Buried Under a Pile of Printouts | Shellcoders Programming Uncovered (Uncovered series)

The availability of source code is simultaneously desirable and undesirable. It is desirable because the source code considerably simplifies the search of overflowing buffers. Why then is it undesirable? Exactly because of the same reason! You should not hope to find anything new in source code that has been read by everyone. The lack of source code considerably narrows the audience of investigators , cutting off the army of application programmers and crowd of amateurs. In this environment of Assembly commands, only those can survive who program faster than they think and think faster than they speak. Hackers must remember hundreds of data structures, feel their interrelation practically at the physical level, and intuitively understand, in which direction to dig. Programming experienced is a benefit, because it helps hackers understand the thinking of the developer of the application being investigated. Just think: How would you solve the problem if you were the program developer? What errors might you make? Where might you show inexcusable carelessness, being lured by the compactness of the code and the elegance of the listing?

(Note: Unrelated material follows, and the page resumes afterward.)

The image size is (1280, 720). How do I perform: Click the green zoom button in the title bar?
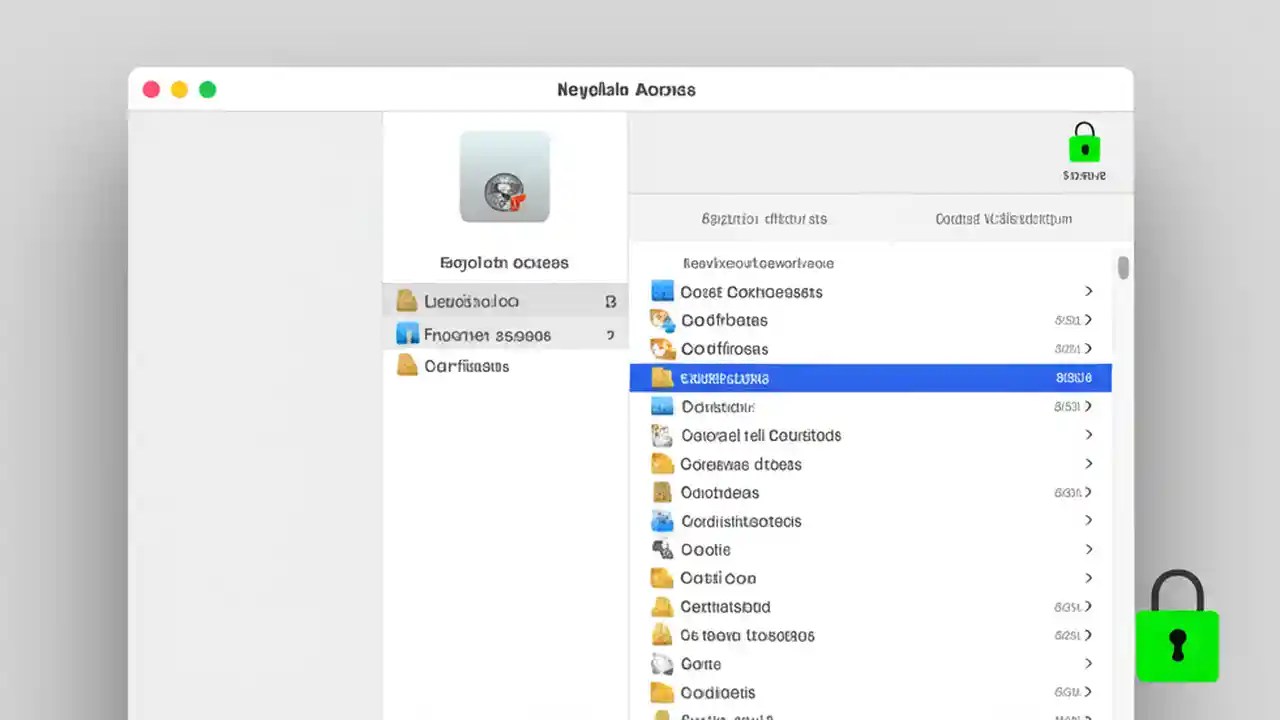pyautogui.click(x=207, y=89)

By the way, it is necessary to say some words about elegance. A common opinion is that a careless style of programming inevitably provokes programmers to make blatant errors, including overflow errors, whereas pedantically corrected program is most likely bug-free, and analyzing it means wasting time. However, no one can tell for sure. In my practice, I have encountered outrageously careless listings that worked excellently because they were designed by true professionals who knew beforehand where precautions needed to be taken. Also, I have encountered academically accurate programs that checked everything that could be checked multiple times with religious fanaticism but still were full of overflow bugs . Carefulness is not enough to guarantee that the program will be bug-free. To prevent errors, it is necessary to have a wide range of programming experiences, including negative ones. Imposing carelessness often comes with experience, because it is a kind of reaction to youthful passion for efficiency and optimization.

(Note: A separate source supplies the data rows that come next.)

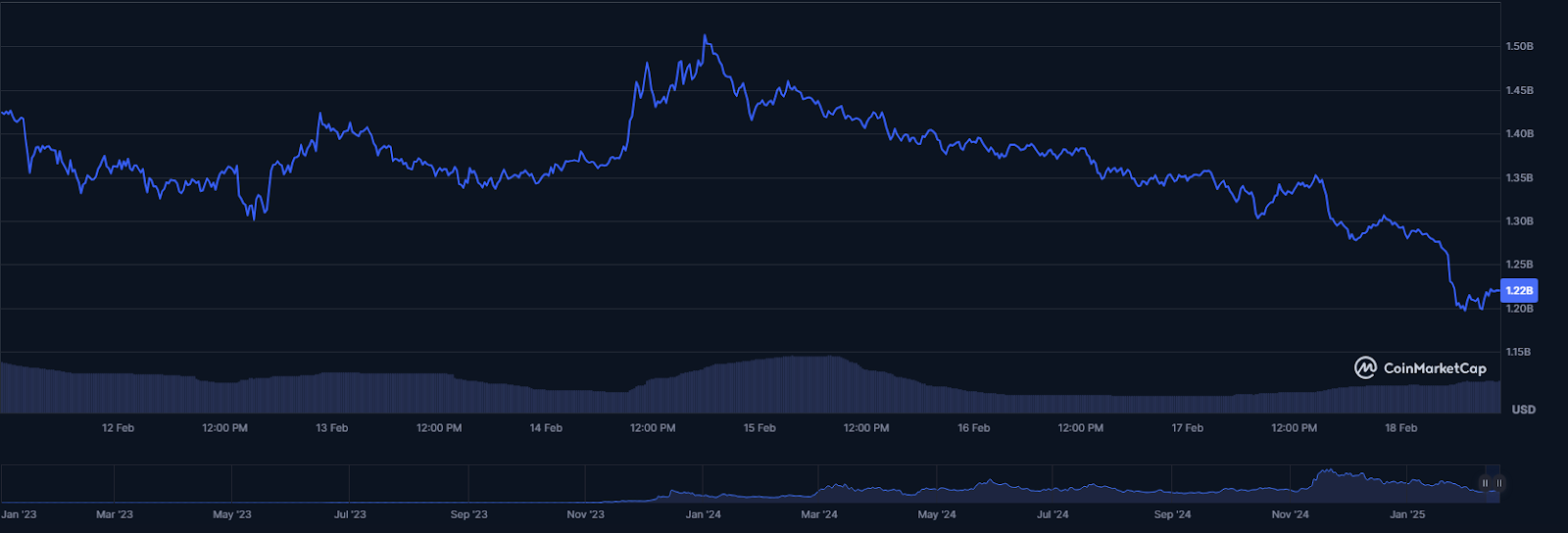This screenshot has height=533, width=1568.
Task: Click Jan '23 on the navigator timeline
Action: click(20, 514)
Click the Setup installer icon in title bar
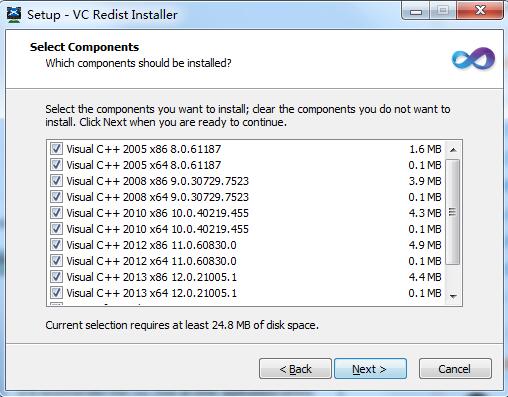 coord(14,14)
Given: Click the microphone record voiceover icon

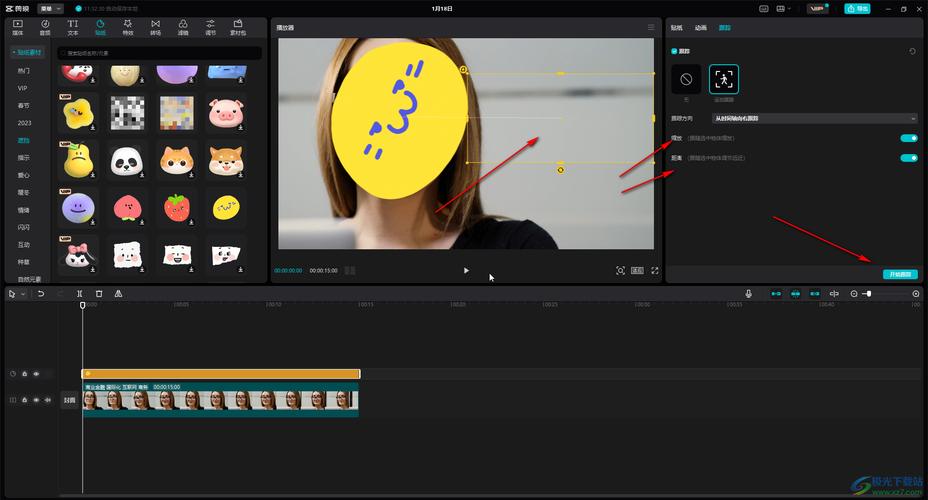Looking at the screenshot, I should pyautogui.click(x=748, y=294).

Neglecting #define directives or using them illiterately indicates that the program was written by an amateur . In particular, if the size of the buff buffer is defined through MAX_BUF_SIZE , then the size of the string copied there must also be limited by the same value instead of MAX_STR_SIZE , specified by a separated #define directive. Pay special attention to the types of function arguments working with data blocks. Passing a pointer to the function without specifying the block size is the most frequent error of beginners , as well as excessive use of the strcpy and strncpy functions. The first function is unsafe, because there is no possibility of limiting the maximum allowed length of the string being copied, and the second function is unreliable, because there is no possibility of indicating truncation of the string tail if the siring doesn't fit the buffer (this alone could be a source of blundering bugs).

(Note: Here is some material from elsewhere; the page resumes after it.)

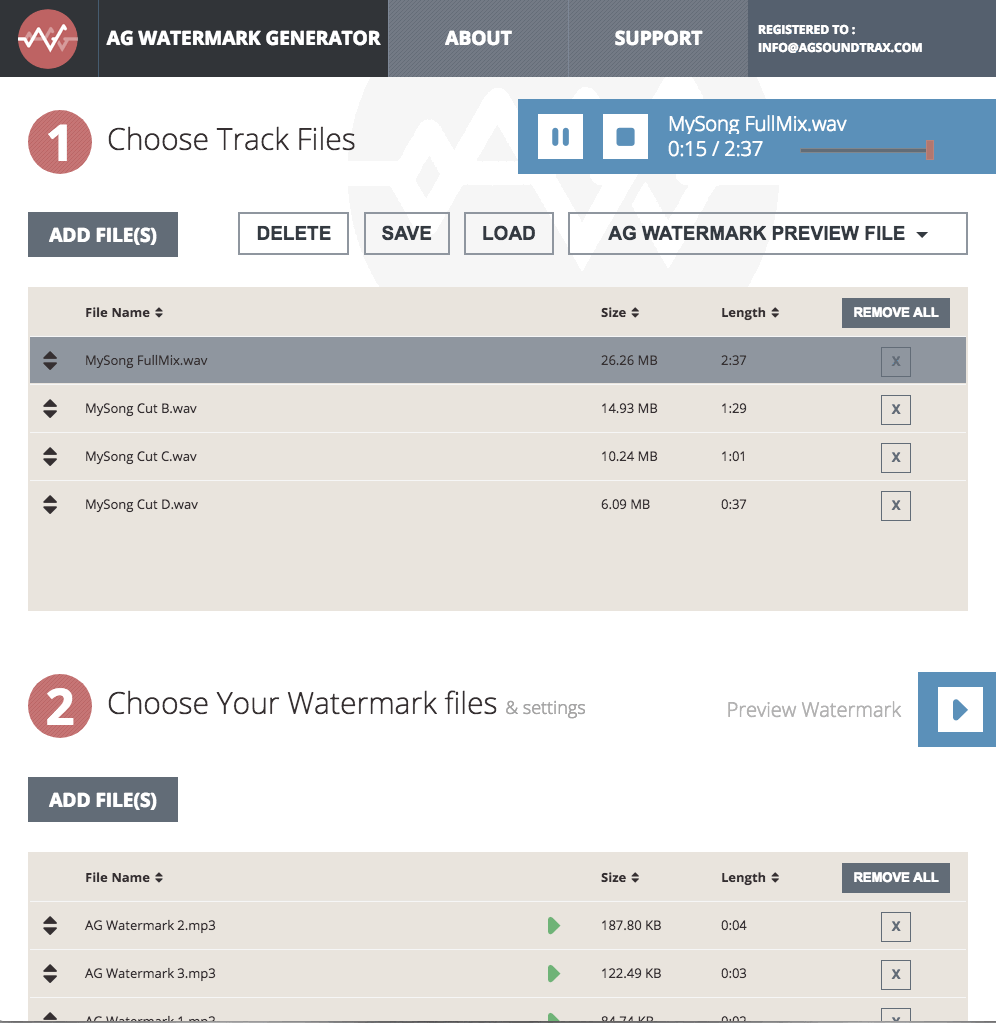Image resolution: width=996 pixels, height=1023 pixels.
Task: Reorder AG Watermark 3.mp3 using its arrows
Action: point(50,973)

In general, there are only two techniques of searching for overflowing buffers. Both of them are faulty and defective. The simplest approach (but not the cleverest one) is methodically feeding the service being investigated with text strings of different lengths and observing its reaction. If the service crashes, then the overflowing buffer is detected . This technology doesn't always produce the expected result because, proceeding this way, it is possible to pass two steps from an enormous hole without noticing anything suspicious. For example, assume that the server is expecting an URL. Further, suppose it naively assumes that the protocol name cannot be longer than four characters . In this case, to overflow the buffer it is enough to send it something like httttttttp://someserver.com . Note that http://sssssssssssssoooooooomeserver.com won't produce any result How would you know beforehand which checks have been omitted by the programmer? Perhaps, the developer hoped that the combinations of more than two slashes would never be encountered? Or that more than one colon could not exist sequentially? By testing all variants blindly, you'll detect the overflow error no sooner than doomsday, when this problem would lose its urgency. Most "serious" queries are composed of hundreds of fields that interact with one another in a sophisticated manner. Thus, the brute-force testing method becomes useless here. This is where systematic analysis comes in.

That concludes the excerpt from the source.